■ The problem ■
Render every line of the material below as a JSON list of strings, one string per line, leaving out blank lines.

■ Saved data entries ■
** begin **

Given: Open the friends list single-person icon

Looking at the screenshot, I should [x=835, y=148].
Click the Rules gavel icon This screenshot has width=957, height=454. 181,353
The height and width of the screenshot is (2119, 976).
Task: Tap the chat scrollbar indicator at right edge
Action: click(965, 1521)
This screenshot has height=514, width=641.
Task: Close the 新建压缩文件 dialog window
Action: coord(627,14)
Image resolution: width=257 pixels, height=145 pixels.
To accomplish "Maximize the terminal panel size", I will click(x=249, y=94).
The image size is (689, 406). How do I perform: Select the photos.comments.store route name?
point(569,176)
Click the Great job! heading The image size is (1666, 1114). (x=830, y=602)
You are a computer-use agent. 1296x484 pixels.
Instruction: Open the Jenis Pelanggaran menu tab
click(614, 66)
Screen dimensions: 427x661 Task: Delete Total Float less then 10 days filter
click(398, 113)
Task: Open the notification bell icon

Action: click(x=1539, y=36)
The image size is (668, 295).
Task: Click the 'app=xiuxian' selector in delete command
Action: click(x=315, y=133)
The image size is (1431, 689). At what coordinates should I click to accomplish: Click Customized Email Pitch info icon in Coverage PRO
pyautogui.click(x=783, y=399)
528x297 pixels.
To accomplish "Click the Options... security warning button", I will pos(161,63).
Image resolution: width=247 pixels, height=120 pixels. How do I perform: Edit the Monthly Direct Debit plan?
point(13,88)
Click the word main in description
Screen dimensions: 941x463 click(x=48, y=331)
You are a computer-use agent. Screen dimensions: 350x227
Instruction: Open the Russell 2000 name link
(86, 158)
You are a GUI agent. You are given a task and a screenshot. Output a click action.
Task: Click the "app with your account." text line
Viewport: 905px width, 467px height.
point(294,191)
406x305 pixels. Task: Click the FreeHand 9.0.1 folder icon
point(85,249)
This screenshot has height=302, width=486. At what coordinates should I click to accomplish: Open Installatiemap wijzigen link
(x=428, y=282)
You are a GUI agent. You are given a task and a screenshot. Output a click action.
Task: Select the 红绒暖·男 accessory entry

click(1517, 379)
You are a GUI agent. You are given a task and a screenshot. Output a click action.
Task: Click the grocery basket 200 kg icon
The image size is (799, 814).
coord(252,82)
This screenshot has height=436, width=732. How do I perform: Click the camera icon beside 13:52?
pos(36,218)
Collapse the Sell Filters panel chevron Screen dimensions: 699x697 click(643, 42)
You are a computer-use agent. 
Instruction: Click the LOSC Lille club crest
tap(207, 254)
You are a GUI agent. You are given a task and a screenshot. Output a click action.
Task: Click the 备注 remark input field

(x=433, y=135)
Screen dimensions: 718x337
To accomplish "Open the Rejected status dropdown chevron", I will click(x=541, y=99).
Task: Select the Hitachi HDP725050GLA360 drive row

** end **

■ Output below ■
[
  "Given: Open the friends list single-person icon",
  "Looking at the screenshot, I should [x=835, y=148].",
  "Click the Rules gavel icon This screenshot has width=957, height=454. 181,353",
  "The height and width of the screenshot is (2119, 976).",
  "Task: Tap the chat scrollbar indicator at right edge",
  "Action: click(965, 1521)",
  "This screenshot has height=514, width=641.",
  "Task: Close the 新建压缩文件 dialog window",
  "Action: coord(627,14)",
  "Image resolution: width=257 pixels, height=145 pixels.",
  "To accomplish \"Maximize the terminal panel size\", I will click(x=249, y=94).",
  "The image size is (689, 406). How do I perform: Select the photos.comments.store route name?",
  "point(569,176)",
  "Click the Great job! heading The image size is (1666, 1114). (x=830, y=602)",
  "You are a computer-use agent. 1296x484 pixels.",
  "Instruction: Open the Jenis Pelanggaran menu tab",
  "click(614, 66)",
  "Screen dimensions: 427x661 Task: Delete Total Float less then 10 days filter",
  "click(398, 113)",
  "Task: Open the notification bell icon",
  "Action: click(x=1539, y=36)",
  "The image size is (668, 295).",
  "Task: Click the 'app=xiuxian' selector in delete command",
  "Action: click(x=315, y=133)",
  "The image size is (1431, 689). At what coordinates should I click to accomplish: Click Customized Email Pitch info icon in Coverage PRO",
  "pyautogui.click(x=783, y=399)",
  "528x297 pixels.",
  "To accomplish \"Click the Options... security warning button\", I will pos(161,63).",
  "Image resolution: width=247 pixels, height=120 pixels. How do I perform: Edit the Monthly Direct Debit plan?",
  "point(13,88)",
  "Click the word main in description",
  "Screen dimensions: 941x463 click(x=48, y=331)",
  "You are a computer-use agent. Screen dimensions: 350x227",
  "Instruction: Open the Russell 2000 name link",
  "(86, 158)",
  "You are a GUI agent. You are given a task and a screenshot. Output a click action.",
  "Task: Click the \"app with your account.\" text line",
  "Viewport: 905px width, 467px height.",
  "point(294,191)",
  "406x305 pixels. Task: Click the FreeHand 9.0.1 folder icon",
  "point(85,249)",
  "This screenshot has height=302, width=486. At what coordinates should I click to accomplish: Open Installatiemap wijzigen link",
  "(x=428, y=282)",
  "You are a GUI agent. You are given a task and a screenshot. Output a click action.",
  "Task: Select the 红绒暖·男 accessory entry",
  "click(1517, 379)",
  "You are a GUI agent. You are given a task and a screenshot. Output a click action.",
  "Task: Click the grocery basket 200 kg icon",
  "The image size is (799, 814).",
  "coord(252,82)",
  "This screenshot has height=436, width=732. How do I perform: Click the camera icon beside 13:52?",
  "pos(36,218)",
  "Collapse the Sell Filters panel chevron Screen dimensions: 699x697 click(643, 42)",
  "You are a computer-use agent. ",
  "Instruction: Click the LOSC Lille club crest",
  "tap(207, 254)",
  "You are a GUI agent. You are given a task and a screenshot. Output a click action.",
  "Task: Click the 备注 remark input field",
  "(x=433, y=135)",
  "Screen dimensions: 718x337",
  "To accomplish \"Open the Rejected status dropdown chevron\", I will click(x=541, y=99).",
  "Task: Select the Hitachi HDP725050GLA360 drive row"
]